Which lines in the records below contain the word "image"? Pull out each of those lines in full, and treat uppercase and lowercase letters as different.

-- start of Records provided --

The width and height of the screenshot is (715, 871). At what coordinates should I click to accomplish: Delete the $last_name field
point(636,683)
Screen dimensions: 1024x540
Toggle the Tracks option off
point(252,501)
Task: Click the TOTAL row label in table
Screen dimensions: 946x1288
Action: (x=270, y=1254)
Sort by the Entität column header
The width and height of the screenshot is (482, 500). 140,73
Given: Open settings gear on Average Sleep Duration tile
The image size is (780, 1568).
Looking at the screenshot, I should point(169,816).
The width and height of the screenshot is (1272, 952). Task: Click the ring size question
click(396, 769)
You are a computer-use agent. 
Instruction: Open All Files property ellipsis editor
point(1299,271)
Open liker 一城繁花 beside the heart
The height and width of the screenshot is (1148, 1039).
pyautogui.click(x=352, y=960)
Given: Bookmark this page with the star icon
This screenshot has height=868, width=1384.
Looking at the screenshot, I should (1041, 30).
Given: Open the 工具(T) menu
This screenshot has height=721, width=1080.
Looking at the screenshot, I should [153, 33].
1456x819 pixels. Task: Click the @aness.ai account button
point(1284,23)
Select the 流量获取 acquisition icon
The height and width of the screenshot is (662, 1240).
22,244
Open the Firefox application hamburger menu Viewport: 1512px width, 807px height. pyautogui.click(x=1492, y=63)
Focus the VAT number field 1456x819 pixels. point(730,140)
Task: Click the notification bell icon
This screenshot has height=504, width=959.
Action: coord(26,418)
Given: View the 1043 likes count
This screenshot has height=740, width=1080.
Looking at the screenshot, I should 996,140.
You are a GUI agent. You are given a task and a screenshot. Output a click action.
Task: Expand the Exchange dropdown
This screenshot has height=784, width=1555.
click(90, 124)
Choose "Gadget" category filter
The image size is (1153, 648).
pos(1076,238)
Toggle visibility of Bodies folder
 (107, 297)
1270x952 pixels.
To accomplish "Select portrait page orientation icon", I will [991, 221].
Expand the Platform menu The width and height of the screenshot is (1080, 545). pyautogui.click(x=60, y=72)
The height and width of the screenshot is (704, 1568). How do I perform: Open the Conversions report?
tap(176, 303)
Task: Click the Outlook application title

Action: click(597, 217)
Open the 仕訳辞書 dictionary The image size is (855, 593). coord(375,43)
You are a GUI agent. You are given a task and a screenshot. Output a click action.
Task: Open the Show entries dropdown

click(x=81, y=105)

-- end of Records provided --

■ Result of the exercise:
The image size is (780, 1568).
The image size is (1153, 648).
Open the 仕訳辞書 dictionary The image size is (855, 593). coord(375,43)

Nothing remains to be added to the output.